Over the past two weeks I’ve considered the view that the whole structure of English chess is really not suitable for the 21st century.
Over the past decade or so various groups of modernisers have attempted to get their candidates elected to positions on the English Chess Federation board, but, while some of them have been successful it has always ended in tears.
It’s been clear for a couple of years now that another group, based loosely around the organisers of the highly success London Chess Classic and Chess in Schools and Communities, has been trying to get its nominees into positions of influence on the board. Their representatives are opposing the current holders of the positions of Directors of Home and International Chess in the forthcoming elections next month.
In principle I’m in favour of much of their agenda (and should add that some of them have been good friends of mine for many years), but the way they have gone about things has made them a lot of enemies, and it seems to me extremely unlikely that their candidates will be elected. Two of their number, already on the board, are standing unopposed, although I understand that unsuccessful attempts have been made to find candidates to oppose them. They may possibly be in danger of defeat, though, from None of the Above, such is their unpopularity in some quarters.
Take, for example, the English Chess Federation forum. The English Chess Forum has existed for some time now. Like all forums it attracts a number of eccentrics, illiterates, obsessives and single issue fanatics, but it also hosts a lively debate about many aspects of English chess. Of course, sometimes posters (and whole threads) are critical of the English Chess Federation, and so some of those on the ECF board, seeing this criticism as something that might deter, or might in the past have deterred, potential sponsors, advised their board members not to post there and instead set up their own lookalike English Chess Federation Forum. On one recent occasion it was alleged that the English Chess Forum was described as ‘toxic’.
But their own forum has not proved very popular with posters, most of whom have preferred to continue using the original. Moderators have sometimes been slow to remove pseudonymous posters (both forums understandably operate a ‘real names only’ policy). And recent discussions concerning disputes among members of the ECF board have been potentially more damaging and ‘toxic’ than anything on the English Chess Forum. The whole episode has made the ECF, in the eyes of many, look rather foolish. In my opinion it would have been much better to set up a blog to enable board members to communicate with the chess playing public while working closely with the original forum to encourage positive debate on a wider range of issues.
It also appears that those who are seen to stand in the way of ‘progress’ are destabilised. The excellent Lawrence Cooper left the post of International Director a couple of years ago, having, as far as I understand it, had enough of the constant arguments. Alex Holowczak, the young, energetic and hard working Director of Home Chess, has recently been targeted. Lawrence and Alex are two of the most popular people in English chess and, I would have thought, people you really want to keep on your side.

## Aim of the task
Continue the piece on the English Chess Federation from the point where it stops. The items that come next are not needed.

## Source information
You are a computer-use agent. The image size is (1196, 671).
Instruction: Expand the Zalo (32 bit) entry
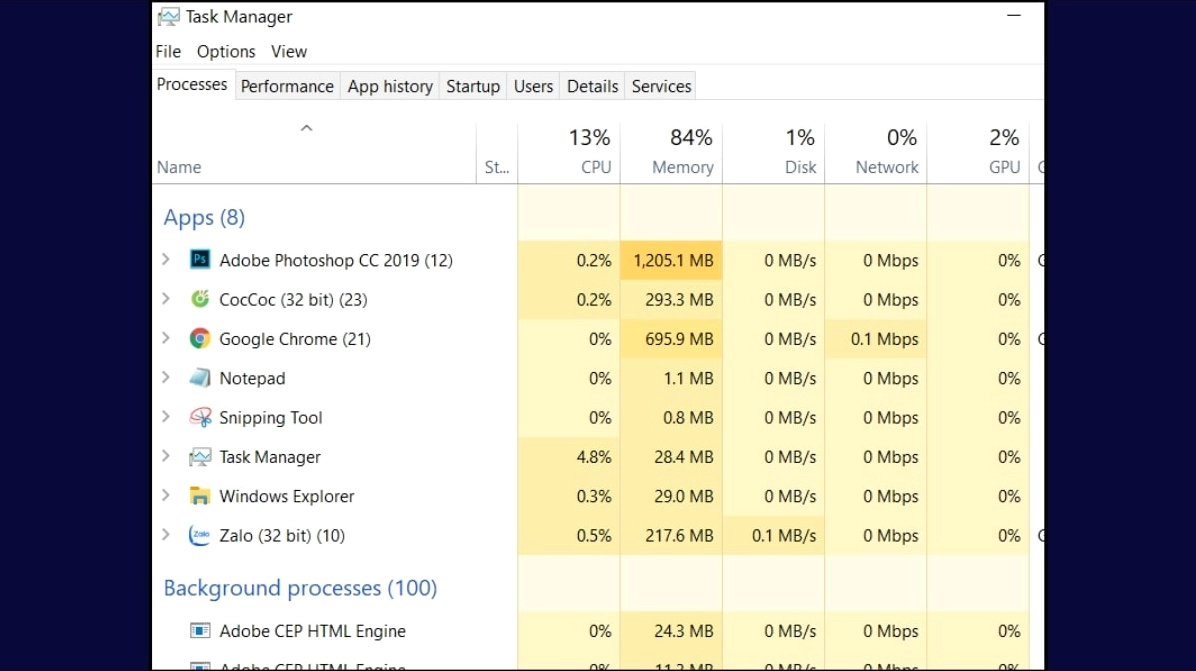(x=165, y=535)
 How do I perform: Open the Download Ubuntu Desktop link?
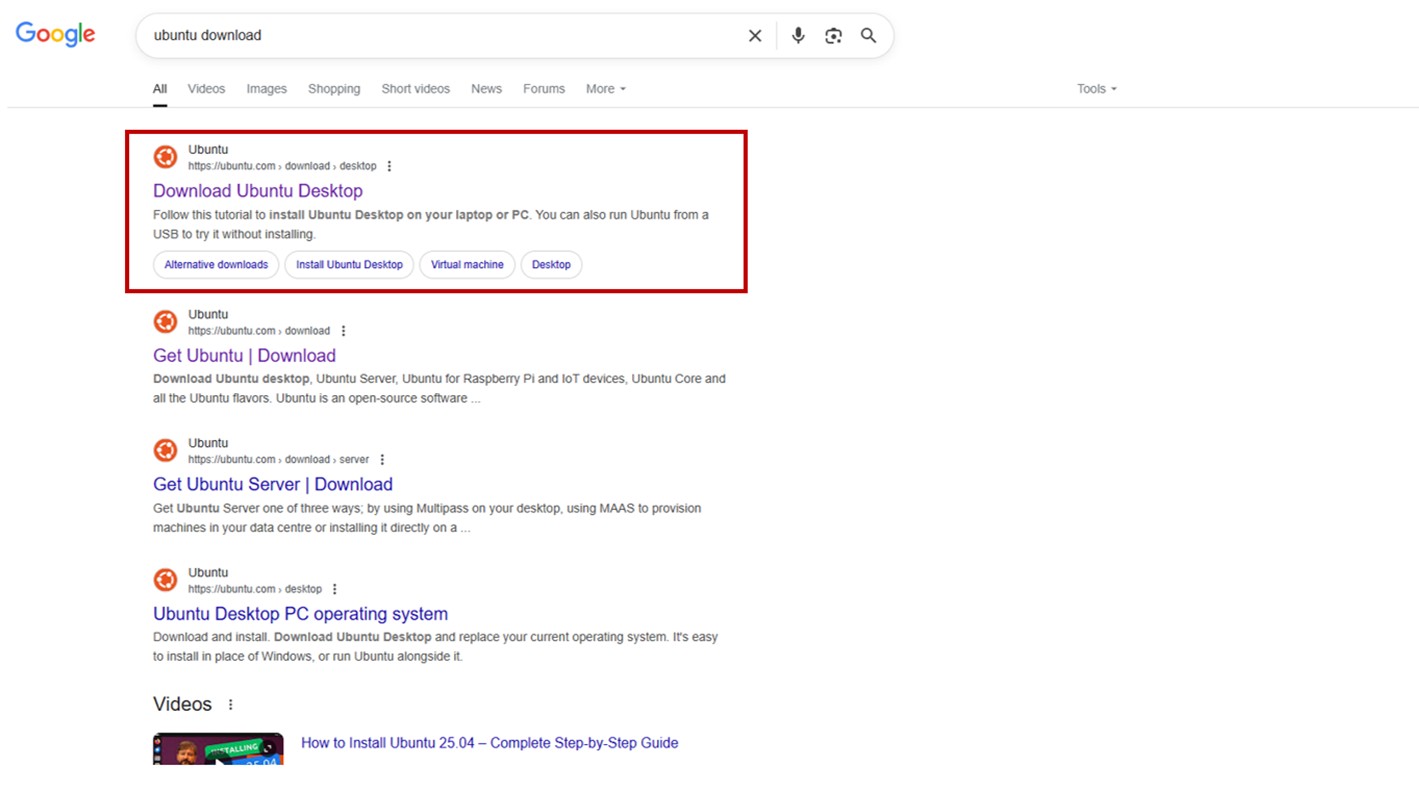257,191
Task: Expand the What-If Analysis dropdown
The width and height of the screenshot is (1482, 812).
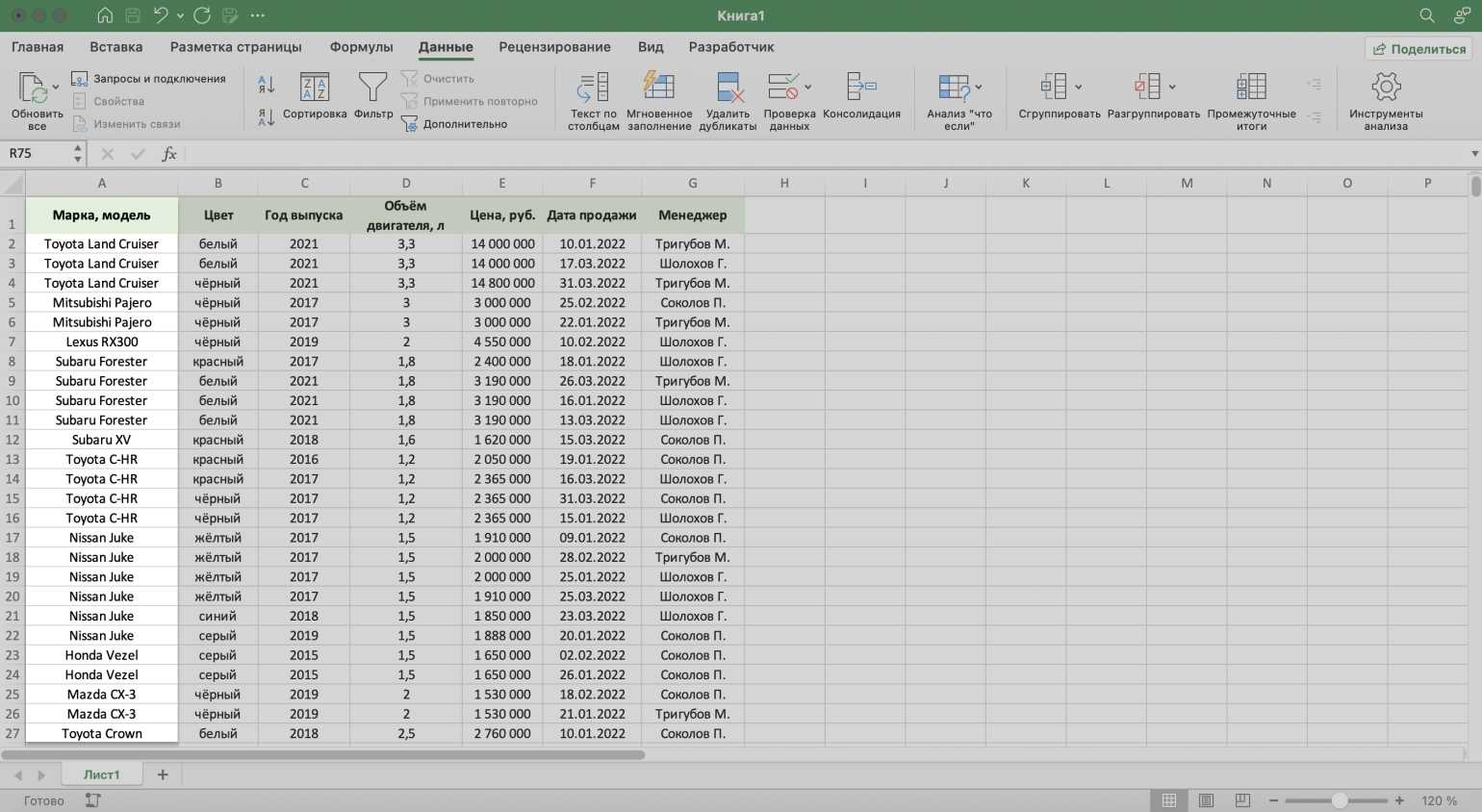Action: 979,87
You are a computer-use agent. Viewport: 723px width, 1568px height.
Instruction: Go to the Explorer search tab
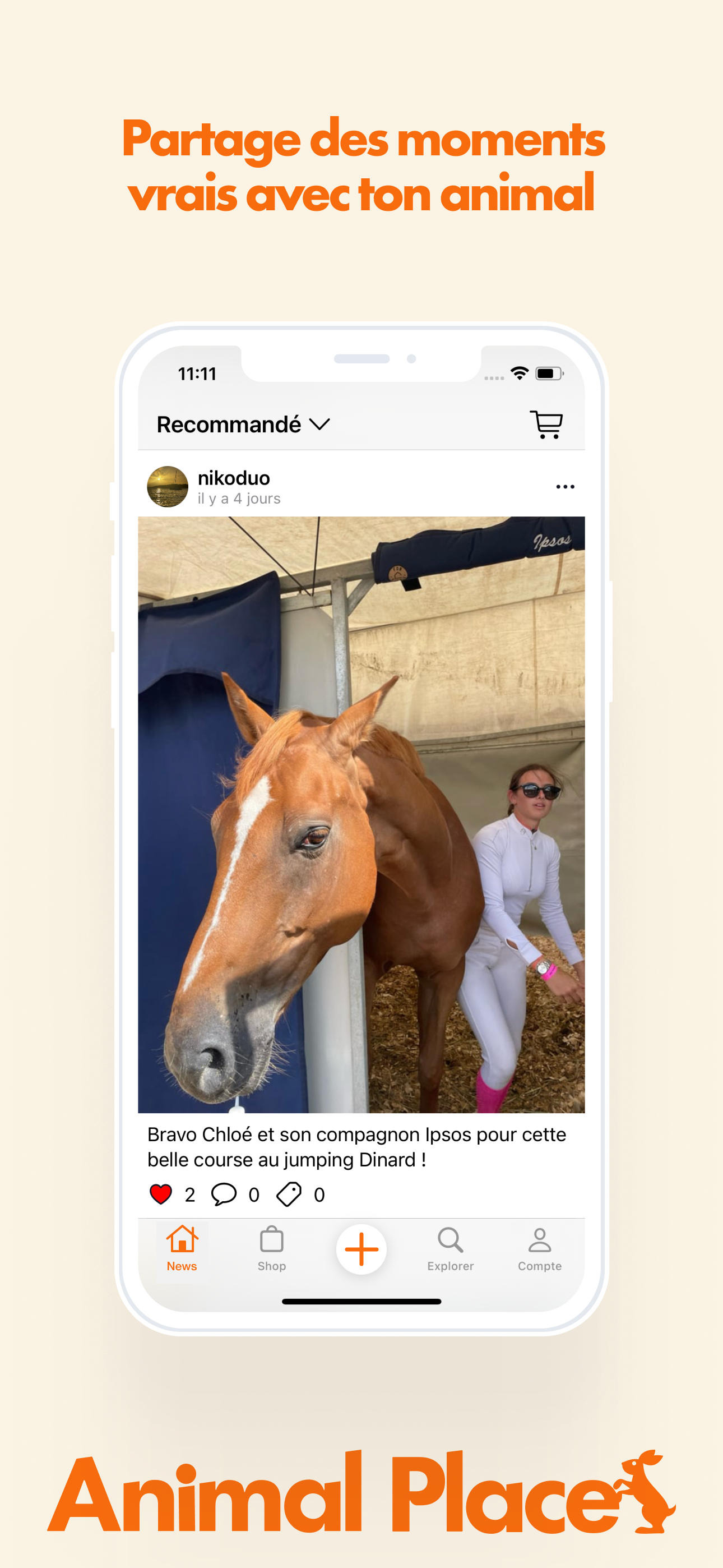(x=451, y=1249)
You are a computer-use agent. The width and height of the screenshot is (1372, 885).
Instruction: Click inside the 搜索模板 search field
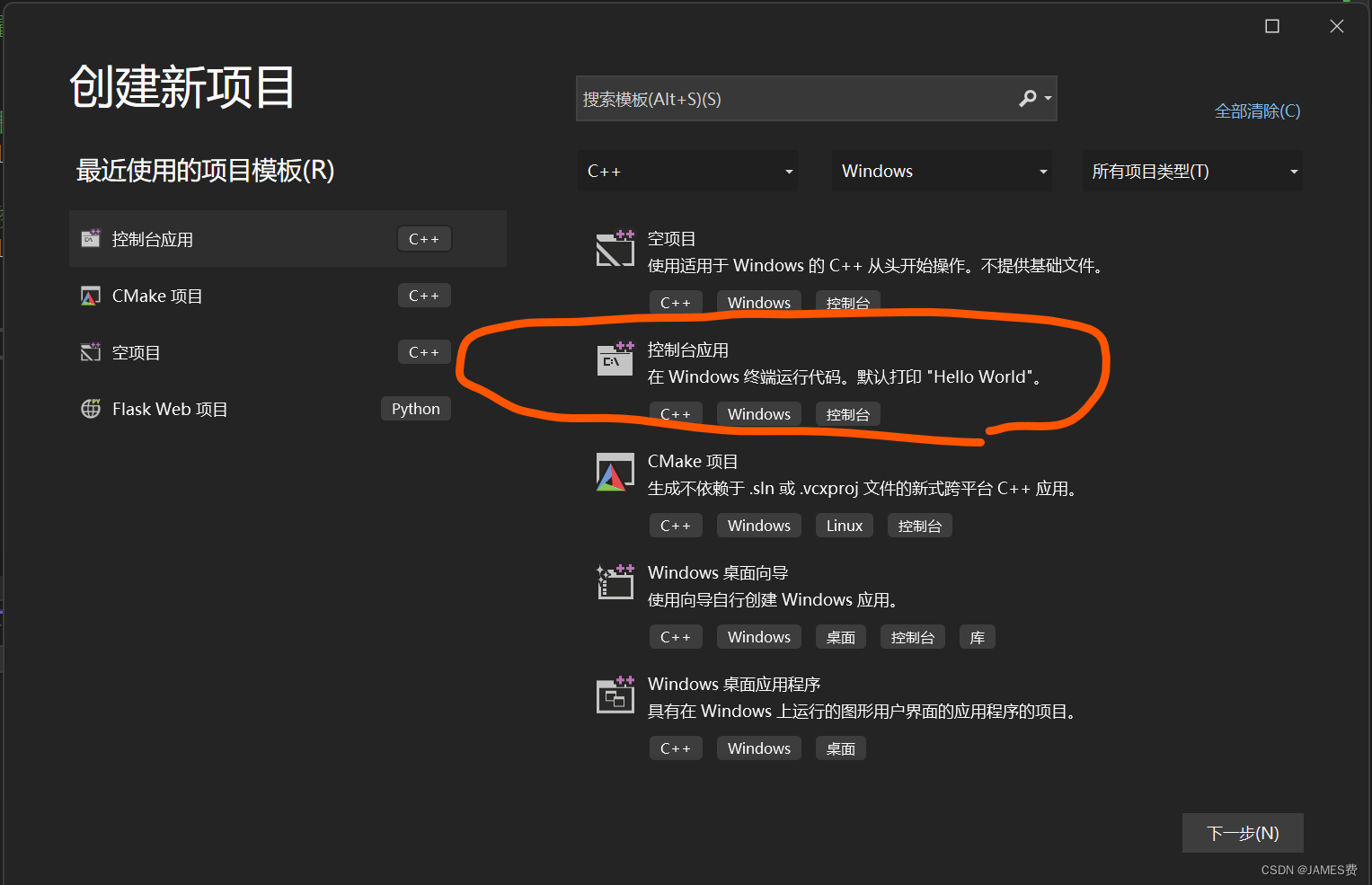pos(791,98)
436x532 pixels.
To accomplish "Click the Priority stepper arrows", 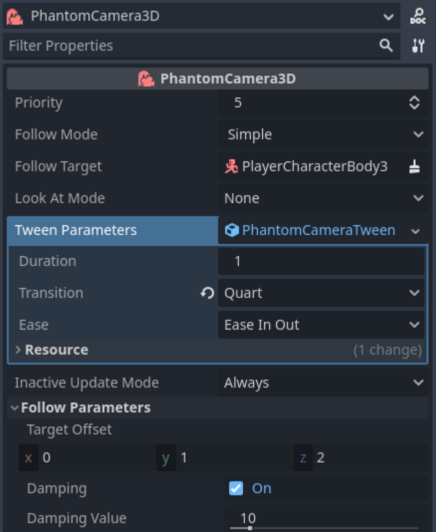I will [414, 102].
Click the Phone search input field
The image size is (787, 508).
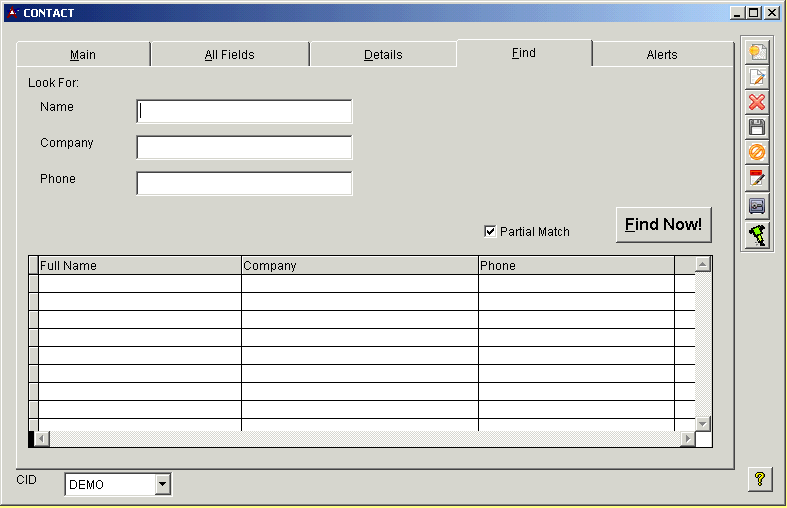pos(244,184)
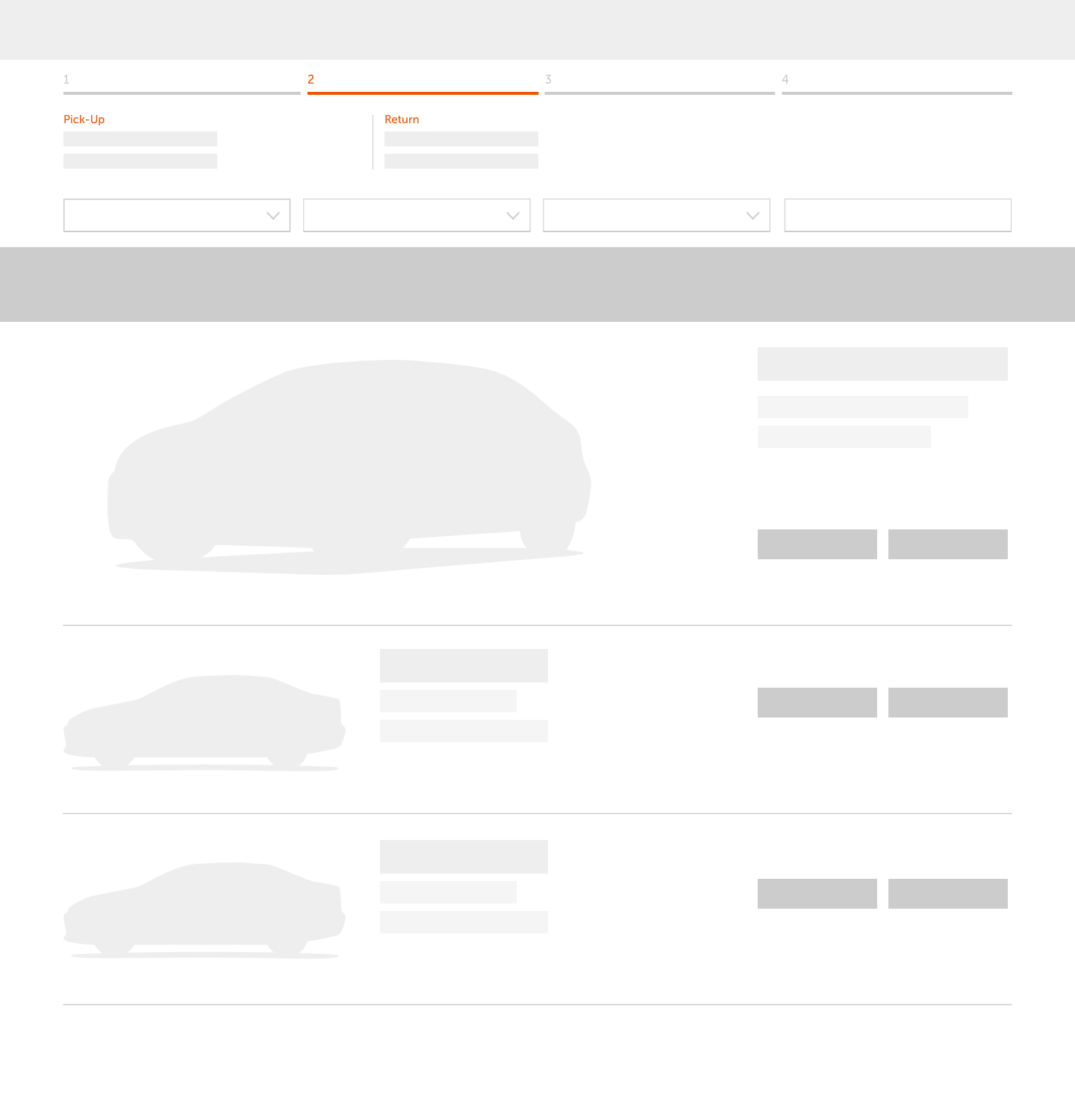The image size is (1075, 1120).
Task: Open the second dropdown's chevron arrow
Action: coord(512,215)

## Task answer
I guess it’s, in some ways, the same problem as we have with FIDE, and perhaps a similar problem to the one that would face Jeremy Corbyn in the unlikely event that he should become Prime Minister. If you don’t like the system do you try to tweak it from within or overthrow it? In attempting to overthrow the system they’ve alienated the very people whose support they need, and who would, in many cases, be generally in favour of modernisation.
There are two fundamental problems, it seems to me, with regard to modernising the ECF. Chess players in this country tend to be very conservative (with a small c), very resistant to change and reluctant to provide financial support for their national federation, whether through Game Fee or through membership, which might, for example, go towards supporting our national teams at all levels (open, women, seniors, juniors etc). They’re not going to vote for modernisation any more than turkeys are going to vote for Christmas.
The ECF is essentially an amateur organisation, and, as in any amateur organisation, you’ll have a mixture of excellent people who work hard for the love of the game and those who like attending boring meetings, hearing the sound of their own voice and generally feeling important. Most of the current ECF people come in the former category, but this hasn’t always been the case in the past. What you can’t do without upsetting a lot of people is impose professional standards on an amateur organisation.
Although I have a lot of sympathy with their agenda, the modernisers have succeeded in alienating many of the most popular and influential people in English chess over the past couple of years. But without a radical overhaul I fear for the future of chess in this country. A recent poster on my Facebook wall suggested that chess has no future either as a professional game or as a recreational hobby, but only as a learning tool for young children. I hope he’s wrong but this is the way things seem to be going. I guess, though, that the current set-up will last another 15-20 years and see me out.